At university I have taken the compulsory course in Computer Architecture and Assembly Language Programming. I have found assembly language quite time consuming and hard to take grasp on. I still cannot understand the reason why assembly language is taught. I asked same question from my instructor and he smiled and said you will get to know in future. But I have a nature that I can't wait for so long for the answer once a question teases my mind. So I want to ask why do we still require assembly language if there are very powerful, fast and efficient programming languages and on top of that such languages offer wide variety of tools that make programming easy. So why?
One fairly good reason is all programming languages are an abstraction of how a computer works. In theory, for high level languages, the abstraction means that the programmer never has to worry about the details of the computer.
But the abstraction is always leaky, e.g. most (if not all) high-level languages don't automatically optimise very well for the CPU caches (e.g. cache-coherency and false sharing) and efficient multithreading is always tricky.
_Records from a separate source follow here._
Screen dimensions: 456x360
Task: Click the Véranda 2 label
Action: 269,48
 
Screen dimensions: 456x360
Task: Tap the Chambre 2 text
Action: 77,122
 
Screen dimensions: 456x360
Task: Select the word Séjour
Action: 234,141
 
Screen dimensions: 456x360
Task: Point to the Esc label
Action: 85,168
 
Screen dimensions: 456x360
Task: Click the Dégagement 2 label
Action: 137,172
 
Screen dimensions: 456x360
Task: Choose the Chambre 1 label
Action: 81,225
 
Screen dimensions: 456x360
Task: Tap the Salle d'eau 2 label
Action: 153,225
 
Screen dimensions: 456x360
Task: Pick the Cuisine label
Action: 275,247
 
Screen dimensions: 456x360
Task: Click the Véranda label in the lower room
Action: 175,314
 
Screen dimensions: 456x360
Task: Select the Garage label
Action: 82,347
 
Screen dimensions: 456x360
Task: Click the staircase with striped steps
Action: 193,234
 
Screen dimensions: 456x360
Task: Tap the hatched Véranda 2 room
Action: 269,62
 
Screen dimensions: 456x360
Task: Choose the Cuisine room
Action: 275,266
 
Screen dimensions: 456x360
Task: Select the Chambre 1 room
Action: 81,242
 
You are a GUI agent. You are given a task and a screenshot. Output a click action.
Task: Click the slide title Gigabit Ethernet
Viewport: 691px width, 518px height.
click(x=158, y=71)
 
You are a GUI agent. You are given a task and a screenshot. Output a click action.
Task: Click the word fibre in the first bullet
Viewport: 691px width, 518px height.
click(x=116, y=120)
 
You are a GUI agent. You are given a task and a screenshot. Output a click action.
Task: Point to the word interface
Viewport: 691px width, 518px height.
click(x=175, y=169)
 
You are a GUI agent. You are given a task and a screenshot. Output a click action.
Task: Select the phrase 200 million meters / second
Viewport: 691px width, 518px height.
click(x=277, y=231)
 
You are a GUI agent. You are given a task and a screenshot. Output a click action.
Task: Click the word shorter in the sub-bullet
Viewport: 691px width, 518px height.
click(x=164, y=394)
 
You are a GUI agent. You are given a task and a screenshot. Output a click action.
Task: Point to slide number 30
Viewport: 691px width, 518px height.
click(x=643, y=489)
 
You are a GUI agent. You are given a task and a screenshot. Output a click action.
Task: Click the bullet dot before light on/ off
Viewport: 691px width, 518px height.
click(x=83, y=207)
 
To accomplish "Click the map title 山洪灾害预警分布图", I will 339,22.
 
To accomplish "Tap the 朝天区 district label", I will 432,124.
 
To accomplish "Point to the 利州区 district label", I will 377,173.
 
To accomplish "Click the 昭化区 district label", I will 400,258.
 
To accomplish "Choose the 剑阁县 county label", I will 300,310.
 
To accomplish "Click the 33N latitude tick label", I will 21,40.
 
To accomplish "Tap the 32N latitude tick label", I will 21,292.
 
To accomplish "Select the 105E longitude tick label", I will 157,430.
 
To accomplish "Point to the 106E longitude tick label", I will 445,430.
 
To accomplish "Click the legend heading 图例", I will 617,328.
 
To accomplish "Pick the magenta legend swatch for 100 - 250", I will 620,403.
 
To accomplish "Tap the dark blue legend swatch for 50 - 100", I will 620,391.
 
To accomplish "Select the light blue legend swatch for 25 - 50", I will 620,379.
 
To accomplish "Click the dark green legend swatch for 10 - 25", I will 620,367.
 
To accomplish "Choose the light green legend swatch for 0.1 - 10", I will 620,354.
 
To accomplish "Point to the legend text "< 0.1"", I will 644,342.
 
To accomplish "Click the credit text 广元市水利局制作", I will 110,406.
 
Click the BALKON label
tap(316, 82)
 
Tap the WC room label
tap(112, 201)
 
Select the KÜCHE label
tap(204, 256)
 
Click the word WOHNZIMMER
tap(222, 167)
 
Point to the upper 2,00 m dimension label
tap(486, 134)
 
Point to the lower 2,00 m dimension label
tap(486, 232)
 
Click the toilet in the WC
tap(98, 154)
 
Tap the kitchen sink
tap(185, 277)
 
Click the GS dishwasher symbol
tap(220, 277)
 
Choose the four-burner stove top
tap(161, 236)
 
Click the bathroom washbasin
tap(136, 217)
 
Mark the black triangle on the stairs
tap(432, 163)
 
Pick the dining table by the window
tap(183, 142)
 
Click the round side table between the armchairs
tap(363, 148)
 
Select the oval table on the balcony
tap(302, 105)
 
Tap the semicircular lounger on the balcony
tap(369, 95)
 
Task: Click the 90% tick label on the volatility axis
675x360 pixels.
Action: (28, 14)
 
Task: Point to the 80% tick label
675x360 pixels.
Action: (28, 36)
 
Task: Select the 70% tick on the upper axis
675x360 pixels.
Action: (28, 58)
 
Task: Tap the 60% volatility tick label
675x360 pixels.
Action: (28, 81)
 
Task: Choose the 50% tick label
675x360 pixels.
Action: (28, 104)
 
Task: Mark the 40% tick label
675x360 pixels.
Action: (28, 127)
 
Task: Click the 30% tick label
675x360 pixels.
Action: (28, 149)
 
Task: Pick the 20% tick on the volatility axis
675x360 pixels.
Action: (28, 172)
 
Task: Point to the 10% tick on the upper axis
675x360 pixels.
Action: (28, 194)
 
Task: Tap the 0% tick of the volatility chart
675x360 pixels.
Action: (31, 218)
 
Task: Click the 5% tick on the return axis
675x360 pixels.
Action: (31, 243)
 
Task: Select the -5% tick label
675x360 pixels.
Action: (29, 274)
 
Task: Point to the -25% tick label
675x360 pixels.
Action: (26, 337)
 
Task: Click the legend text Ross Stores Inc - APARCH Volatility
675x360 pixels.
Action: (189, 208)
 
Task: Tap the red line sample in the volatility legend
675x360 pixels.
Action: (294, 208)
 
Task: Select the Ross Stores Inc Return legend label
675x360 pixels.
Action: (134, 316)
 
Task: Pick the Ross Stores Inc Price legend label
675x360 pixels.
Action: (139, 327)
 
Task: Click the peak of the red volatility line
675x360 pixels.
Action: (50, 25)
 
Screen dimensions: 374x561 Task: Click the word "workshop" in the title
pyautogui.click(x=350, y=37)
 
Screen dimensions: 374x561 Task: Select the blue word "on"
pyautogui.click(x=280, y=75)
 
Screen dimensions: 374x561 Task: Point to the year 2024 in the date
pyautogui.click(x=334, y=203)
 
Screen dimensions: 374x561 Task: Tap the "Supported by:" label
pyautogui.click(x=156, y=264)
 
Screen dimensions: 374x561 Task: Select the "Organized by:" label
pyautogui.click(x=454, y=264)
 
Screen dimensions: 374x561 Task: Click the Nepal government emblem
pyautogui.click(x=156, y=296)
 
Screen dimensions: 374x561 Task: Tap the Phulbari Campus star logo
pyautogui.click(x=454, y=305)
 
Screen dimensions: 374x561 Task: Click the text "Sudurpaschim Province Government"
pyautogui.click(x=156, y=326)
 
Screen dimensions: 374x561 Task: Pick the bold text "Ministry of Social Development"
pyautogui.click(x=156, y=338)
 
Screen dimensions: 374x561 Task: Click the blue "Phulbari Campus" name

This means that if performance is critical, the programmer might have to write their code differently.
The best way of getting the performance is by understanding how the machine works so that the programmer can do large architectural transformations that a compiler can't easily. As an example, making sure that threads process data in multiples of 64 bytes (to reduce false sharing on cache lines), or doing an array-of-structs ⇔ struct-of-arrays transformation.
Assembly (and C to some extent) is a really good way of learning these performance details, since it makes it really easy to understand exactly what the computer is doing because you control exactly what happens at each step.
(The leaky abstraction point also applies to accessing specific/custom hardware components.)
Machine code is still needed for key tasks, e.g.
Often, assembly language can be mixed into higher level languages, such as C, where assembly can be added inline to the C code.
That said, it is still a good idea to get a grasp of the underlying hardware architecture even if you will be programming in a high level language, as it will give you insight into how stacks, heaps, pointers etc work.